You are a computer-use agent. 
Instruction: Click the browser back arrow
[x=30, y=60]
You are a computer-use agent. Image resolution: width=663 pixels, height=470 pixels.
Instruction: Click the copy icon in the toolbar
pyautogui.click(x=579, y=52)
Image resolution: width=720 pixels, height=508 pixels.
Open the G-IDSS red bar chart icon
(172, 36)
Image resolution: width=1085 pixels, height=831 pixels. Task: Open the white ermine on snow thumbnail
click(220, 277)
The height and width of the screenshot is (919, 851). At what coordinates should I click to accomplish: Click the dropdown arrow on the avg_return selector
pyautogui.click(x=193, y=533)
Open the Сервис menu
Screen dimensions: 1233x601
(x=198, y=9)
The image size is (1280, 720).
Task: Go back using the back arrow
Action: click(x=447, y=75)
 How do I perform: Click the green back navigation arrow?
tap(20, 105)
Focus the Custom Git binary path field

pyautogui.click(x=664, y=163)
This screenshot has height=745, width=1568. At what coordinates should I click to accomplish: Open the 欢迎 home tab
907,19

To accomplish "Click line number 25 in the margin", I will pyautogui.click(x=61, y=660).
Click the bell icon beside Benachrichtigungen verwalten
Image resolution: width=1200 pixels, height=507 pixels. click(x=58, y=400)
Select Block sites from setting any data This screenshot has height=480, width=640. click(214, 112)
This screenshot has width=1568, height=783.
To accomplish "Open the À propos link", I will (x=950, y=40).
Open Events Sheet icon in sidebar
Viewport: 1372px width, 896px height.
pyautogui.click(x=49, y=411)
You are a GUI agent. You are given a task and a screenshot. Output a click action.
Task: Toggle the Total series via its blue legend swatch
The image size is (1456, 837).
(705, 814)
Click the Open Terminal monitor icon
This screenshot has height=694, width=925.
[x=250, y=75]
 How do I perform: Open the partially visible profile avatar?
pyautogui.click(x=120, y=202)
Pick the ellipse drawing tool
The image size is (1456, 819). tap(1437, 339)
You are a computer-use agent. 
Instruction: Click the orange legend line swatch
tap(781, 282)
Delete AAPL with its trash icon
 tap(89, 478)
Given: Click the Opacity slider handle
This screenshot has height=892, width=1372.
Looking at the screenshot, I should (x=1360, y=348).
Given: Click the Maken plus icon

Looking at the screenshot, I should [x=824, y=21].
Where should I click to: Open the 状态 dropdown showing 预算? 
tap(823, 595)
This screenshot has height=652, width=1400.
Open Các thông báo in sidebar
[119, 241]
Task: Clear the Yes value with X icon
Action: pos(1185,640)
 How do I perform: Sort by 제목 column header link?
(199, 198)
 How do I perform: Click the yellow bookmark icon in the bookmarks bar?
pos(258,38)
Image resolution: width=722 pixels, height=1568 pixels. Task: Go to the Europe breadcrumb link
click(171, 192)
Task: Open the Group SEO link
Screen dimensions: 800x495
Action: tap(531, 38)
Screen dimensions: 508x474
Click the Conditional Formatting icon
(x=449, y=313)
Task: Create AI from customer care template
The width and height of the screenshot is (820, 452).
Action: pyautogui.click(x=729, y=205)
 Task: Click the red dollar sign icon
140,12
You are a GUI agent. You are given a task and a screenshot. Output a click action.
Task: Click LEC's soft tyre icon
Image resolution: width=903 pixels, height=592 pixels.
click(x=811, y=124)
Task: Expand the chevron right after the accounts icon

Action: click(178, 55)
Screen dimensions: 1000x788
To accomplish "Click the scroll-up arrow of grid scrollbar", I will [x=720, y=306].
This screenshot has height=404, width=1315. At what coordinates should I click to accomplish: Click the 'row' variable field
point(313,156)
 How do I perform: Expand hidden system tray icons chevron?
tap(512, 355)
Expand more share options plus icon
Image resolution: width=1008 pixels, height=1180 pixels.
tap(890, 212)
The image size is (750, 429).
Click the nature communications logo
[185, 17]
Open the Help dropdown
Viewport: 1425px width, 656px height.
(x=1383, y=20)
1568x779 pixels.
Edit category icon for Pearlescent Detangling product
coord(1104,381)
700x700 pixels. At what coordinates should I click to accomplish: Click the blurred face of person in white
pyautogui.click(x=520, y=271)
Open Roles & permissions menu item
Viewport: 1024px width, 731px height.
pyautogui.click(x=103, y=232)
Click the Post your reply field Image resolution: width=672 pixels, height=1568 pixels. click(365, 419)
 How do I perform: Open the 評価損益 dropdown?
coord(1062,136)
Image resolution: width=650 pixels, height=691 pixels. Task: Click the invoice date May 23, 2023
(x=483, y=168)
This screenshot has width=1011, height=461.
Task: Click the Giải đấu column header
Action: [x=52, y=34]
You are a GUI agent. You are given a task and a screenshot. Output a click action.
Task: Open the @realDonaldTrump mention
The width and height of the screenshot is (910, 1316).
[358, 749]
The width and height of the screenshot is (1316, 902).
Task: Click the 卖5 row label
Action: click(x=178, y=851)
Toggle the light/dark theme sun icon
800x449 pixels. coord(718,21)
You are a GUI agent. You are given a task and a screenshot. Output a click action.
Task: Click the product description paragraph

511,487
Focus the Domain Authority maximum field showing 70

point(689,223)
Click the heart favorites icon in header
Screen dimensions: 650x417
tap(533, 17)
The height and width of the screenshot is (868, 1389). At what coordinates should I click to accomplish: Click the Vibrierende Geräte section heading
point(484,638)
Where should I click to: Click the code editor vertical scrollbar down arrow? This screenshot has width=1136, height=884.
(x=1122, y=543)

YOUR INSTRUCTIONS >> Reproduce the listing above, changing every "computer-use agent" to "desktop agent" and keeping everything else the same.

RESPONSE TO THIS EXERCISE >>
You are a desktop agent. 
Instruction: Click the browser back arrow
[x=30, y=60]
You are a desktop agent. Image resolution: width=663 pixels, height=470 pixels.
Instruction: Click the copy icon in the toolbar
pyautogui.click(x=579, y=52)
Image resolution: width=720 pixels, height=508 pixels.
Open the G-IDSS red bar chart icon
(172, 36)
Image resolution: width=1085 pixels, height=831 pixels. Task: Open the white ermine on snow thumbnail
click(220, 277)
The height and width of the screenshot is (919, 851). At what coordinates should I click to accomplish: Click the dropdown arrow on the avg_return selector
pyautogui.click(x=193, y=533)
Open the Сервис menu
Screen dimensions: 1233x601
(x=198, y=9)
The image size is (1280, 720).
Task: Go back using the back arrow
Action: click(x=447, y=75)
 How do I perform: Click the green back navigation arrow?
tap(20, 105)
Focus the Custom Git binary path field

pyautogui.click(x=664, y=163)
This screenshot has height=745, width=1568. At what coordinates should I click to accomplish: Open the 欢迎 home tab
907,19

To accomplish "Click line number 25 in the margin", I will pyautogui.click(x=61, y=660).
Click the bell icon beside Benachrichtigungen verwalten
Image resolution: width=1200 pixels, height=507 pixels. click(x=58, y=400)
Select Block sites from setting any data This screenshot has height=480, width=640. click(214, 112)
This screenshot has width=1568, height=783.
To accomplish "Open the À propos link", I will (x=950, y=40).
Open Events Sheet icon in sidebar
Viewport: 1372px width, 896px height.
pyautogui.click(x=49, y=411)
You are a GUI agent. You are given a task and a screenshot. Output a click action.
Task: Toggle the Total series via its blue legend swatch
The image size is (1456, 837).
(705, 814)
Click the Open Terminal monitor icon
This screenshot has height=694, width=925.
[x=250, y=75]
 How do I perform: Open the partially visible profile avatar?
pyautogui.click(x=120, y=202)
Pick the ellipse drawing tool
The image size is (1456, 819). tap(1437, 339)
You are a desktop agent. 
Instruction: Click the orange legend line swatch
tap(781, 282)
Delete AAPL with its trash icon
 tap(89, 478)
Given: Click the Opacity slider handle
This screenshot has height=892, width=1372.
Looking at the screenshot, I should (x=1360, y=348).
Given: Click the Maken plus icon

Looking at the screenshot, I should [x=824, y=21].
Where should I click to: Open the 状态 dropdown showing 预算? 
tap(823, 595)
This screenshot has height=652, width=1400.
Open Các thông báo in sidebar
[119, 241]
Task: Clear the Yes value with X icon
Action: pos(1185,640)
 How do I perform: Sort by 제목 column header link?
(199, 198)
 How do I perform: Click the yellow bookmark icon in the bookmarks bar?
pos(258,38)
Image resolution: width=722 pixels, height=1568 pixels. Task: Go to the Europe breadcrumb link
click(171, 192)
Task: Open the Group SEO link
Screen dimensions: 800x495
Action: tap(531, 38)
Screen dimensions: 508x474
Click the Conditional Formatting icon
(x=449, y=313)
Task: Create AI from customer care template
The width and height of the screenshot is (820, 452).
Action: pyautogui.click(x=729, y=205)
 Task: Click the red dollar sign icon
140,12
You are a GUI agent. You are given a task and a screenshot. Output a click action.
Task: Click LEC's soft tyre icon
Image resolution: width=903 pixels, height=592 pixels.
click(x=811, y=124)
Task: Expand the chevron right after the accounts icon

Action: click(178, 55)
Screen dimensions: 1000x788
To accomplish "Click the scroll-up arrow of grid scrollbar", I will [x=720, y=306].
This screenshot has height=404, width=1315. At what coordinates should I click to accomplish: Click the 'row' variable field
point(313,156)
 How do I perform: Expand hidden system tray icons chevron?
tap(512, 355)
Expand more share options plus icon
Image resolution: width=1008 pixels, height=1180 pixels.
tap(890, 212)
The image size is (750, 429).
Click the nature communications logo
[185, 17]
Open the Help dropdown
Viewport: 1425px width, 656px height.
(x=1383, y=20)
1568x779 pixels.
Edit category icon for Pearlescent Detangling product
coord(1104,381)
700x700 pixels. At what coordinates should I click to accomplish: Click the blurred face of person in white
pyautogui.click(x=520, y=271)
Open Roles & permissions menu item
Viewport: 1024px width, 731px height.
pyautogui.click(x=103, y=232)
Click the Post your reply field Image resolution: width=672 pixels, height=1568 pixels. click(365, 419)
 How do I perform: Open the 評価損益 dropdown?
coord(1062,136)
Image resolution: width=650 pixels, height=691 pixels. Task: Click the invoice date May 23, 2023
(x=483, y=168)
This screenshot has width=1011, height=461.
Task: Click the Giải đấu column header
Action: [x=52, y=34]
You are a GUI agent. You are given a task and a screenshot. Output a click action.
Task: Open the @realDonaldTrump mention
The width and height of the screenshot is (910, 1316).
[358, 749]
The width and height of the screenshot is (1316, 902).
Task: Click the 卖5 row label
Action: click(x=178, y=851)
Toggle the light/dark theme sun icon
800x449 pixels. coord(718,21)
You are a GUI agent. You are given a task and a screenshot. Output a click action.
Task: Click the product description paragraph

511,487
Focus the Domain Authority maximum field showing 70

point(689,223)
Click the heart favorites icon in header
Screen dimensions: 650x417
tap(533, 17)
The height and width of the screenshot is (868, 1389). At what coordinates should I click to accomplish: Click the Vibrierende Geräte section heading
point(484,638)
Where should I click to: Click the code editor vertical scrollbar down arrow? This screenshot has width=1136, height=884.
(x=1122, y=543)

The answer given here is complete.